#### PASSAGE SHOWN ####

Board of Directors
Board Secretary, Advisor for Maternal Health —
Dr. Heather Thompson
Dr Heather Thompson is a Canadian OB/GYN with a longstanding interest in social justice; she is excited to work with Global Health Promise, which aligns well with her interests in human trafficking and women’s health.
Heather’s international experience has taken her to Geneva, where she interned at the WHO, as well as to various countries in sub-Saharan Africa, most recently in Togo with Samaritan’s Purse. Closer to home, she works as an OB/GYN in Canada, and she also does some part time work in addictions.
Heather was in a leadership position for many years in Pneuma, an organization that takes clients from local addiction-recovery facilities and homeless shelters on year-round outdoor adventures. She has been the co-chair for the Student Advisory Committee for the Global Health Education Consortium (GHEC, now CUGH-Coalition of Universities for Global Health). Heather has also worked to organize several fundraisers for organizations such as Save The Mothers and Center for Affordable Water and Sanitation Technology (CAWST).
Heather is also an avid outdoors adventurer; you’ll be most likely to find her somewhere in the backcountry skiing, hiking, or paddling.
Board Treasurer — Betsy Chandler
Betsy Chandler a has a Master’s Degree in reading education from the State University of New York at Albany (SUNY) and a Masters in social work and social research from Bryn Mawr College where she focused on research, advocacy and program development.
In 1992 she founded and was president of a transitional housing program for homeless women and children in Chester County, Pennsylvania, and was the Executive Director from 1997 to 1999.
Most recently she has tutored adjudicated teenage boys at a wonderful not-for-profit home and school in Coatesville, PA.

#### GIVEN INFORMATION ####

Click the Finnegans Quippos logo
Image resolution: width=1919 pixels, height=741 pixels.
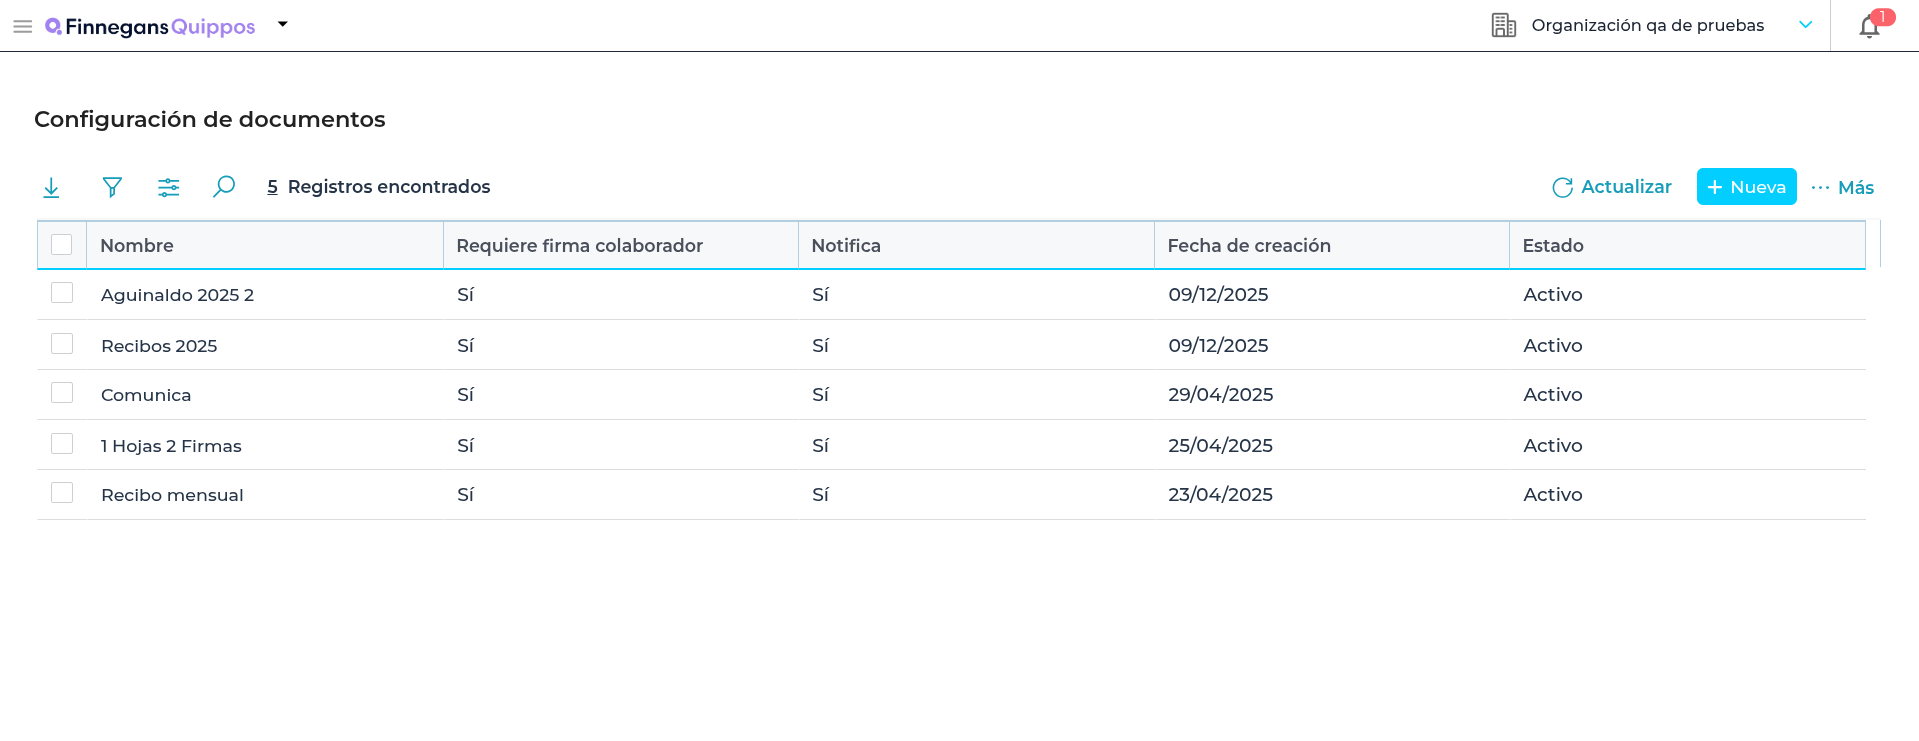(151, 27)
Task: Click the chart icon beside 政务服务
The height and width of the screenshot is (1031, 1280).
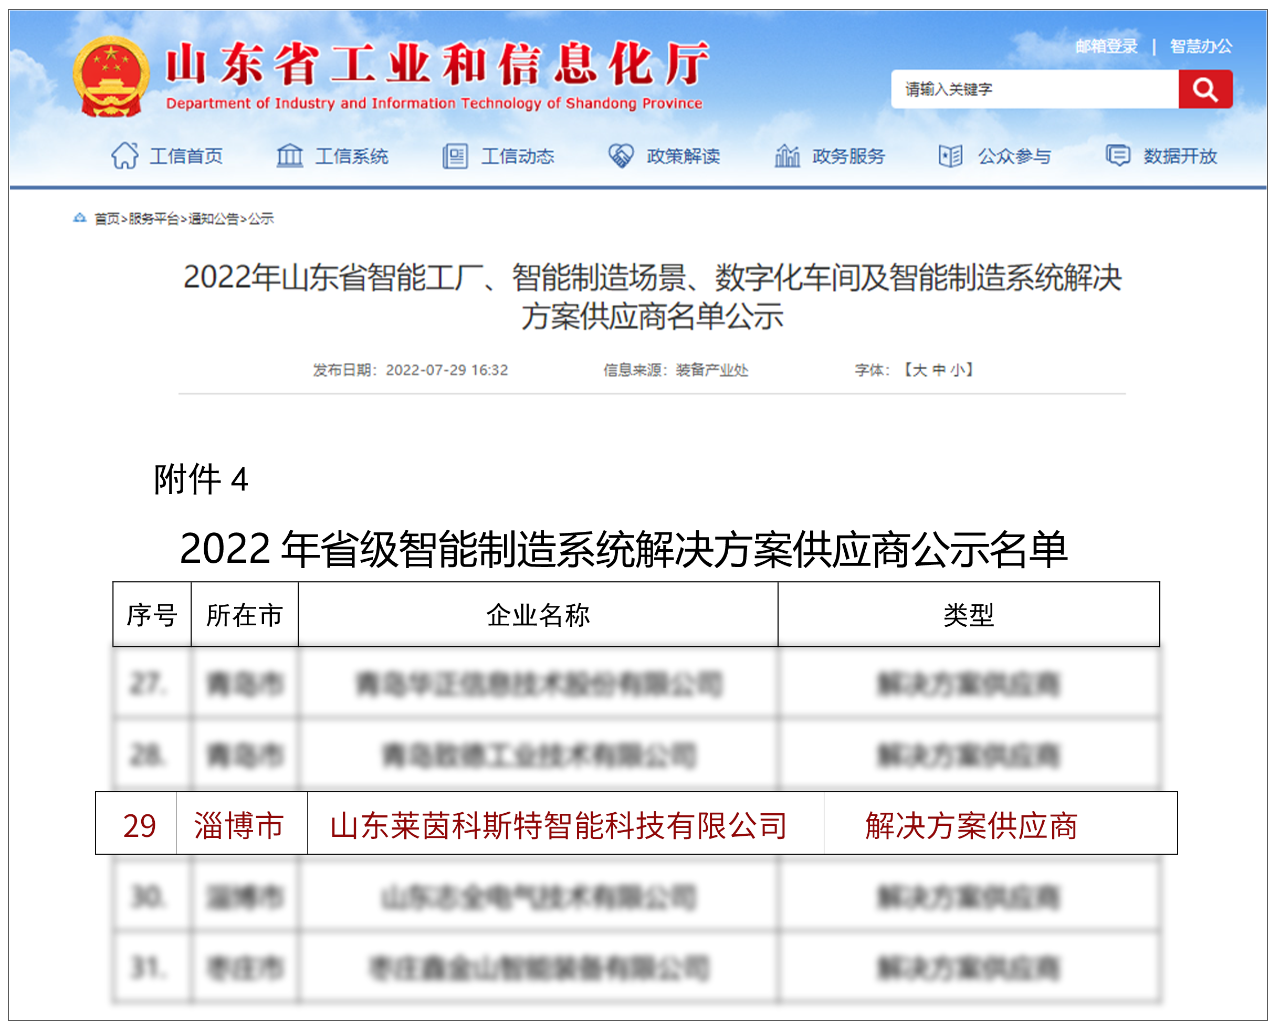Action: 787,156
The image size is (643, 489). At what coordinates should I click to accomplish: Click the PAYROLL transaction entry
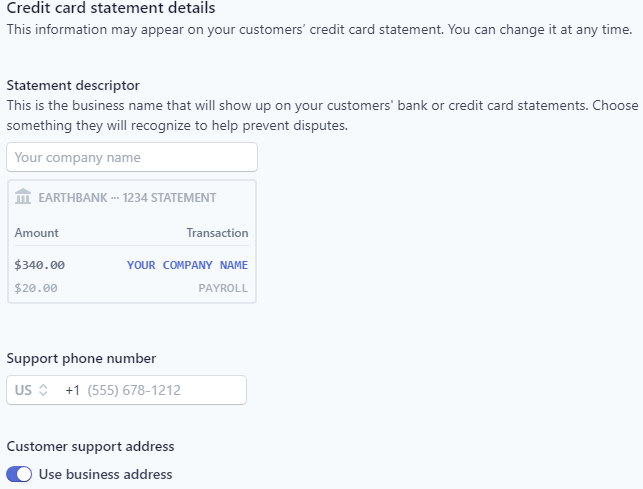click(223, 288)
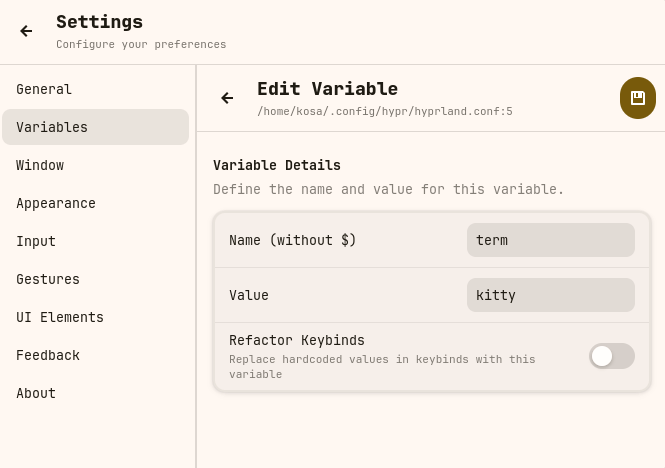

####

Continue the board of directors page, picking up right after its final sentence about tutoring in Coatesville.

Board Member — Joanna Cummings, MS, RD, CNSC
Joanna Cummings, MS, RD, CNSC, is the Associate Dietetic Internship Director and an Instructor in The Graduate Programs in Human Nutrition at the Oregon Health and Sciences University School of Medicine. She received her Master of Science in Clinical Nutrition from Oregon Health & Science University (OHSU) and is a Registered Dietitian (RD) with advanced certification as a Certified Nutrition Support Clinician (CNSC). Her clinical and research experience includes pediatric and adult nutrition, inherited metabolic disorders, oncology, and bone marrow transplant.
Additionally, she has worked extensively on the development of nutrition education tools as the Leadership and Education in Neurodevelopmental Disabilities (LEND) trainee at the Child Development and Rehabilitation Center (CDRC) at OHSU, Research Dietitian at Children’s Hospital Colorado, Clinical Dietitian in Oncology at the University of Colorado and as an adjunct professor at the University of Northern Colorado.
Board Member — Dr. Virginia Feldman
Dr. Virginia Feldman was most recently a locum pediatrician at Kaiser Permanente in Portland, Oregon, where she was a Staff Pediatrician (1975-2004). During this period, she served as Chief of Pediatrics (1989-1997), Director of the Adolescent Health Program (1986-2004), Director of the Child Abuse Assessment Center (1976-1997), and the founding member of the Kaiser Bioethics Committee (1985-2004). She is currently an adjunct professor of pediatrics at the Oregon Health and Science University (OHSU). Dr. Feldman received her undergraduate and medical degrees at the University of Michigan and is board-certified in pediatrics.
Dr. Feldman volunteers as a pediatrician at the Essential Health Clinic and the Wallace Medical Concern in Oregon and for the Amigos De Las Americas National Health and Safety Committee. Dr. Feldman has worked in Liberia, El Salvador, and Ecuador and in many parts of India, including Maharashtra, Delhi, Kerala. She has led medical teams providing care in Andhra Pradesh, India.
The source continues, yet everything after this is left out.